▸ **Exercise aim**: Every entry is to be printed again precisely as given.
BEGIN
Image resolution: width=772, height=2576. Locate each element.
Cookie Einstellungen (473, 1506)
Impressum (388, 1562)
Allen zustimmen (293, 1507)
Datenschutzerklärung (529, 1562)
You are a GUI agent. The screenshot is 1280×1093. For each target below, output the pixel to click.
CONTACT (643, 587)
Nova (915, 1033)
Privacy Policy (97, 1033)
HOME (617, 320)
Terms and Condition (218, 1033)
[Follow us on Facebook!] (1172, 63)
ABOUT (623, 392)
END
▸ **Solved exercise**:
Image resolution: width=772, height=2576. Locate each element.
Cookie Einstellungen (473, 1506)
Impressum (388, 1562)
Allen zustimmen (293, 1507)
Datenschutzerklärung (529, 1562)
You are a GUI agent. The screenshot is 1280×1093. For each target below, output the pixel to click.
CONTACT (643, 587)
Nova (915, 1033)
Privacy Policy (97, 1033)
HOME (617, 320)
Terms and Condition (218, 1033)
[Follow us on Facebook!] (1172, 63)
ABOUT (623, 392)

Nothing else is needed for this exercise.